- _CONSIGNE 1_:
Dressez la liste de toutes les personnes désignées par leur nom dans le billet sur la croissance en Europe.
- _CONSIGNE 2_:
Recopiez sans modification le passage du billet sur la croissance en Europe, en commençant à "Pourtant, si débat" et en terminant à "du monde entier.".

Billet invité
Croissance, le mot magique est revenu au premier plan de l’actualité : Mario Draghi l’a prononcé en évoquant un « pacte pour la croissance » inédit ; il a fait son entrée dans la campagne électorale française ; un dîner informel imprévu des chefs d’État et de gouvernement pourrait lui être consacré en juin prochain.
Herman Van Rompuy, le président de l’Union européenne, a pourtant douché les espoirs en s’en prenant aux « demandes schizophrènes » des marchés qui exigent simultanément rigueur et croissance, car les Européens n’ont « quasiment aucune marge de manœuvre pour faire de la relance ». En tirant comme conclusion que « les réformes structurelles feront la différence dans la durée » et que « il n’y a pas de formule magique ».
Pourtant, si débat à nouveau il y a, c’est que le sentiment se développe parmi les dirigeants européens qu’il faut faire quelque chose, mais quoi ? La décision de Standard & Poor’s de dégrader de deux crans la note de l’Espagne vient de sonner comme un nouvel avertissement. L’adoption à la va-vite par le parlement hollandais et par une majorité improvisée de nouvelles mesures d’austérité n’efface pas le choc qu’a créé la chute du gouvernement et, en général, la crainte occasionnée par la montée du « populisme » en Europe. Ni les inquiétudes relatives à la baisse de la croissance chinoise, hier présentée comme allant tirer celle du monde entier.
Quoi qu’en dise la BCE, qui a voulu rectifier le tir devant l’ampleur des réactions suscitées par la déclaration de Mario Draghi, celui-ci a créé une ouverture tout en réaffirmant le fond de son discours habituel : la croissance est indispensable mais il faut la trouver grâce à des réformes structurelles. Angela Merkel n’a pas manqué de le réaffirmer, ainsi que Mario Monti, qui voudrait bien y ajouter un petit quelque chose. Tout en répétant que « l’Europe doit continuer d’éviter des politiques qui donnent l’impression de relancer la croissance de manière éphémère », procurant des « résultats illusoires », il a appelé à des investissements dans les secteurs de l’énergie et dans les infrastructures, car les réformes structurelles « ne sont pas suffisantes en elles-mêmes ». José Manuel Barroso et Mario Monti tentent de trouver un compromis en publiant un communiqué commun dans lequel ils affirment que « la croissance doit se faire en se concentrant progressivement sur la compétitivité et non en augmentant les niveaux d’endettement » ajoutant que « la rigueur budgétaire devrait aller de pair avec des investissements ciblés, afin de stimuler la compétitivité et de favoriser la demande à court terme ». Des mots, à ce stade !

- _DONNÉES FOURNIES_:
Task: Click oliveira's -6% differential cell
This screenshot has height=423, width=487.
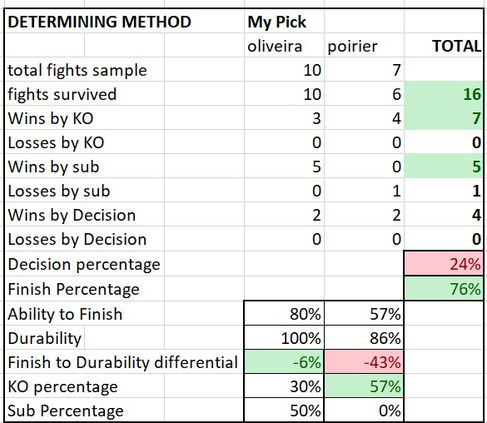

- _RÉPONSE 1_:
Mario Draghi
Herman Van Rompuy
Angela Merkel
Mario Monti
José Manuel Barroso

- _RÉPONSE 2_:
Pourtant, si débat à nouveau il y a, c’est que le sentiment se développe parmi les dirigeants européens qu’il faut faire quelque chose, mais quoi ? La décision de Standard & Poor’s de dégrader de deux crans la note de l’Espagne vient de sonner comme un nouvel avertissement. L’adoption à la va-vite par le parlement hollandais et par une majorité improvisée de nouvelles mesures d’austérité n’efface pas le choc qu’a créé la chute du gouvernement et, en général, la crainte occasionnée par la montée du « populisme » en Europe. Ni les inquiétudes relatives à la baisse de la croissance chinoise, hier présentée comme allant tirer celle du monde entier.